Read Committed Snapshot Isolation:
Enabling RCSI:
With alter statement below, we enable RCSI
ALTER DATABASE SET READ_COMMITTED_SNAPSHOT ON
to avoid blocking, use the below command
ALTER DATABASE SET READ_COMMITTED_SNAPSHOT ON WITH NO_WAIT
Understanding the working of RCSI
RCSI is statement-level snapshot isolation. Any queries will get the most recent committed values as of the beginning of the current statement, unlike the SI isolation variant which is transaction-based. To demonstrate the example we did in the SI part, let's have two transactions. In transaction - 1, we will be performing an update on a product having product_id = 1 and in the transaction - 2 we will be reading the stock value before updating stock in the transaction - 1 and after performing the update from transaction 1.
-- transaction 1 for updating the stock( reducing stock by 20)

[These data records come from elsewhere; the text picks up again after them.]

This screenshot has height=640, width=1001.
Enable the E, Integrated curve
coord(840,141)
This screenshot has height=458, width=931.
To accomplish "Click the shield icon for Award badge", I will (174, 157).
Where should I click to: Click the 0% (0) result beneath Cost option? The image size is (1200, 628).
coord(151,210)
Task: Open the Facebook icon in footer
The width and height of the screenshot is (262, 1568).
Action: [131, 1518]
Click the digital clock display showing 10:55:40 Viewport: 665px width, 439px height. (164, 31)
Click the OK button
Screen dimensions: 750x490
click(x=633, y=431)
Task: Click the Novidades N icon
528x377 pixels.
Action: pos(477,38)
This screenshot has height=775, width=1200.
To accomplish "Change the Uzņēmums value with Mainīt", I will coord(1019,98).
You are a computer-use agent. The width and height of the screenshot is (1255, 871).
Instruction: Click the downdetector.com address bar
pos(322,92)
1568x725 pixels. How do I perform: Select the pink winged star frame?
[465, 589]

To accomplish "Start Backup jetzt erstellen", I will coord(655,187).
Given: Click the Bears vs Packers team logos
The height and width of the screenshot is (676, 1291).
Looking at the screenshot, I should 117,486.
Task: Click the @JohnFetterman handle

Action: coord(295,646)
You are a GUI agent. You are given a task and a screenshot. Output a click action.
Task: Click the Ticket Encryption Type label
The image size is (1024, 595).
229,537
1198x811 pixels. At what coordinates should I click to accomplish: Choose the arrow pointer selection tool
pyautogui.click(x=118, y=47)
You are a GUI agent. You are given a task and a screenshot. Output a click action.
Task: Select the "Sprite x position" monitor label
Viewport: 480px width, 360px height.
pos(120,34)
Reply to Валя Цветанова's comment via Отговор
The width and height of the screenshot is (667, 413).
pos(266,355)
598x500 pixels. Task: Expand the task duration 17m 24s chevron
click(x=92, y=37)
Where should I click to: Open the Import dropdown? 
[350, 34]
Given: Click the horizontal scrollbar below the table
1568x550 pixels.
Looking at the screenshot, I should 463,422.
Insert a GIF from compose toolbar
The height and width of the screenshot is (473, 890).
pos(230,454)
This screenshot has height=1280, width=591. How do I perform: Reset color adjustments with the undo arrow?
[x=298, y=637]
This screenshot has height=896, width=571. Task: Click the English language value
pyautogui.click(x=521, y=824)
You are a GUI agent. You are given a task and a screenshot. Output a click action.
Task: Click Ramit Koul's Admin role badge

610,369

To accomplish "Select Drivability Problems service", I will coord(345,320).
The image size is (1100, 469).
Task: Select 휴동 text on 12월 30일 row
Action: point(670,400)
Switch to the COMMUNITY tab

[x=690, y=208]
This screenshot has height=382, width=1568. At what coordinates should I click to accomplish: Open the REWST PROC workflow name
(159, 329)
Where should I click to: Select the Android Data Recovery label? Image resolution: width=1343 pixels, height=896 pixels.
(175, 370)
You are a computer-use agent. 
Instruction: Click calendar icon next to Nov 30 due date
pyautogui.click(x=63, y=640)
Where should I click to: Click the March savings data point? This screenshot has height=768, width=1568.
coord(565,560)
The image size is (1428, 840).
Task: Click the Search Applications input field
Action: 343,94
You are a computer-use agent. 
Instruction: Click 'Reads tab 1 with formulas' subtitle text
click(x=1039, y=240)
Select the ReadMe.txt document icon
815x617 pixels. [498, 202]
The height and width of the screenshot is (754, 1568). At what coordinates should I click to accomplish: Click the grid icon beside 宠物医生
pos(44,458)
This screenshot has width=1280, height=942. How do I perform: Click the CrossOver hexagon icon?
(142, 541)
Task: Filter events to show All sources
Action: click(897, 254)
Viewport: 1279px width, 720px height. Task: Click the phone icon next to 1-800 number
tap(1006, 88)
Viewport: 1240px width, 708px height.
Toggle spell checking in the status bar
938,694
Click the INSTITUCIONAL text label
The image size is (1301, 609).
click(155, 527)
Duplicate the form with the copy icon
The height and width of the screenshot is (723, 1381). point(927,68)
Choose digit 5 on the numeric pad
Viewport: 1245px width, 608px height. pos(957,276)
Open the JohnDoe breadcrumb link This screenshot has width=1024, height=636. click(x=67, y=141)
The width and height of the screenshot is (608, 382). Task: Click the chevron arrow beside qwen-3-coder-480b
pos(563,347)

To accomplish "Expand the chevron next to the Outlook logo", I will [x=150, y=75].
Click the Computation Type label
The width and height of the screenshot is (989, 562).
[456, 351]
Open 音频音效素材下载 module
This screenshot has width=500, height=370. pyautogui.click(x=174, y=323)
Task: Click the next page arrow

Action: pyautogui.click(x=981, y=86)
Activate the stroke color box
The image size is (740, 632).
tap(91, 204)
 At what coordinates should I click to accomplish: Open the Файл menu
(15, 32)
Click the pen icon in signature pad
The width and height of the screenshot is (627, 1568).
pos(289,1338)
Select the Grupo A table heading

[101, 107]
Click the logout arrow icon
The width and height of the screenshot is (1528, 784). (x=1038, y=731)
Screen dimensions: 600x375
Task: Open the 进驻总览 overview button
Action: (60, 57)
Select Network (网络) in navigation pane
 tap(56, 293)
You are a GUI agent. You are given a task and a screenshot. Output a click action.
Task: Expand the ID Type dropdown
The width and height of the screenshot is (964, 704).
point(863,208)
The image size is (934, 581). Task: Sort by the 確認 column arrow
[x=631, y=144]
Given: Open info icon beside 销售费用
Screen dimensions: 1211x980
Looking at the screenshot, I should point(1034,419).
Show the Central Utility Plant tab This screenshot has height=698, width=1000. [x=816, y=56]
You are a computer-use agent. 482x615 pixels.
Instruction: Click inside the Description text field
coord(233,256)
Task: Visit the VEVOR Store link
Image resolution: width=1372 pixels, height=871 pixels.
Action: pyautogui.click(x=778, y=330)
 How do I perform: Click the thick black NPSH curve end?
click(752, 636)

DECLARE @current_stock INT;
BEGIN TRANSACTION;
SELECT @current_stock = stock
FROM inventory_stocks
WHERE product_id = 1;
PRINT '@current_stock before update -> '+CONVERT(VARCHAR(10), @current_stock);
UPDATE inventory_stocks SET stock = @current_stock - 20 WHERE product_id = 1;
SELECT @current_stock = stock
FROM inventory_stocks
WHERE product_id = 1;
PRINT '@current_stock after update -> '+CONVERT(VARCHAR(10), @current_stock);
waitfor delay '00:00:10';
COMMIT TRANSACTION;
-- transaction 2 to track the read of the stocks
DECLARE @current_stock INT;
BEGIN TRANSACTION;
SELECT @current_stock = stock
FROM inventory_stocks
WHERE product_id = 1;
PRINT '@current_stock before update -> '+CONVERT(VARCHAR(10), @current_stock);
waitfor delay '00:00:20';
SELECT @current_stock = stock
FROM inventory_stocks
WHERE product_id = 1;
PRINT '@current_stock after update t1 -> '+CONVERT(VARCHAR(10), @current_stock);
COMMIT TRANSACTION;
Executing the two transactions above at different sessions in the management studio, we can see that after the update of stock in transaction 1 and committed, transaction 2 shows updated stock at the second SELECT query within the transaction. RCSI introduces great concurrency as stated earlier, read operations do not block write operations, and write operations do not block read operations. And no SET options are required to be mentioned to take advantage of RCSI, unlike the SI variant.
Summary of snapshot-based isolation levels
SI and RCSI, both variants follow the row versioning model with some key differences in how to enable the isolations and their effects.
SI retrieves' the most recent committed data as of the beginning of the transaction and RCSI retrieves the most recent committed data as of the beginning of the statement.
SI can result in an update conflict that can lead to a rollback or abort of the transaction. No possibility of update conflict in RCSI.
In the SI variant, each statement gets the data that was committed before the start of the transaction, while in RCSI each statement gets the data that was committed before the start of the statement. It picks the most recent committed changes.